友人が打ち上げに誘っていたので、打ち上げの席にいたが、ほとんど話はしなかった。
この時、無表情で静かな彼を眼の隅に留めながら、私は初めてのイベントの打ち上げの雰囲気にこころを囚われてしまっていた。
その日から三日後、彼が亡くなったことを知らされた。
お通夜に向かう車の中で、友人から彼の手紙のことをくわしく聞いた。
恋文とも取れる内容だったという。
妻とは離婚し、アルコール依存症治療のために入院していて、外出許可をもらえてイベントに来てくれたのだという。
あの日、友人は彼を送る役目を私にふったのだった。
いろんなことを知らなかった、想像できなかった私は、込み入った話もせずに、もよりの駅まで送って行っただけだった。
彼はあれからどこでどうしていたのか?
離婚して家を追われたはずなのに、家の近くで亡くなっていたという。
お通夜もお葬式も家で執り行われた。
そして、喪主は妻だった。
彼は男尊女卑的な風土の地域で生まれ育った。
彼の父は職業柄、お酒を飲む機会が多く、家でも飲んだのだろうか、家で暴れることがあったようだ。
耐えかねて、母が実家に帰ったことがあった。
K少年が、母恋しさに実家まで行ってみたら、母は外で談笑しながら西瓜を食べていたところだった。
K少年に気がついた家の人が彼に気がついて手招きしたが、K少年は踵を返した。
k少年の見捨てられ感はどんなだったか、胸が詰まるような光景だ。
家には暴君の父親しかいない。
彼はそこに帰っていくしかないのだ。
そうしてアダルトチルドレンが長じてアルコホリックになっていく。
彼も家庭でアルコールを飲んで暴力を振るっていたようだ。
今回の入院もだまし討ちのようにして、身体を拘束され入院させられたらしい。
家族への恨みばかりがあったろうけれど、居心地のよかった時間をも思い出していたに違いない。
その思い出の中に、くだんの友人が登場しても不思議はない。
「居心地のいい時を過ごしてもらおう」という趣旨で集まった者ばかりだ。
閉鎖された環境で、居心地の良かった関係を思い出して恋心が芽生えてもおかしくはない。

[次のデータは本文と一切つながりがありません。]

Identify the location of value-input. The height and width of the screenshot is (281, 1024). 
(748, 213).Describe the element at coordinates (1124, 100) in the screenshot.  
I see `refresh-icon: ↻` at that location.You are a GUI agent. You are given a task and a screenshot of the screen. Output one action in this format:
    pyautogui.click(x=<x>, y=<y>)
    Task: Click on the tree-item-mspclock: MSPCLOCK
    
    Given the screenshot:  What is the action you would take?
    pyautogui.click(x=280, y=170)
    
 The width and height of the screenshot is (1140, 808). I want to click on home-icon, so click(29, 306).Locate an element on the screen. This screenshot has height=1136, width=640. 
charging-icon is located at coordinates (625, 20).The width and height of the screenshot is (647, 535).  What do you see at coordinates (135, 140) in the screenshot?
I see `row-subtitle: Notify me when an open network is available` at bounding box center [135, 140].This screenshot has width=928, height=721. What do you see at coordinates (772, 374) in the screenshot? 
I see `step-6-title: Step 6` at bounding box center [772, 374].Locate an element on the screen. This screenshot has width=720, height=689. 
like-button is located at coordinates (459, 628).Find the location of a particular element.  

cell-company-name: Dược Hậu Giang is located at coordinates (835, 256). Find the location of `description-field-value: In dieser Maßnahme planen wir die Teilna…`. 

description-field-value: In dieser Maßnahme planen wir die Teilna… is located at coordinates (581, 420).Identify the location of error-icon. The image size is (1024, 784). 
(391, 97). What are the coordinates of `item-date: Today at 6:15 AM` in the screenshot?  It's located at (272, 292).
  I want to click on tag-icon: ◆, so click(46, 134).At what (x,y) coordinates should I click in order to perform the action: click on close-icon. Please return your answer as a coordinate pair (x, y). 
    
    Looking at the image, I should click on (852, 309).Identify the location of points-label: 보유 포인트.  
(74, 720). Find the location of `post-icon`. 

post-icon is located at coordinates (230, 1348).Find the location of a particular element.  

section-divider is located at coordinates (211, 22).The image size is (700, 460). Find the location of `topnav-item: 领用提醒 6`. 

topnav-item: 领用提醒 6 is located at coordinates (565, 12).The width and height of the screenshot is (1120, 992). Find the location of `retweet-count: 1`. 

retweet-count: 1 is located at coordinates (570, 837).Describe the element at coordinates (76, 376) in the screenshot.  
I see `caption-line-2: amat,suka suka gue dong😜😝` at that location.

家族に見捨てられた彼が、最後に恋心にすがることを、とがめることなどできはしない。
けれども友人は人妻だ。
彼の恋心に応えることはできない。
それでも、もっと彼に生きてほしかったと思う。
最期の見送りにお花を添えたとき、これほど寂しい顔はないのではないかと思うほど、彼は寂しい顔をしていた。
そして、彼の妻は般若の形相だった。
火葬場に向かう車に乗り込んだ彼の娘が、友達にであろうか、笑顔で手を振っていた光景と共に、彼と彼の妻の顔が思い出される。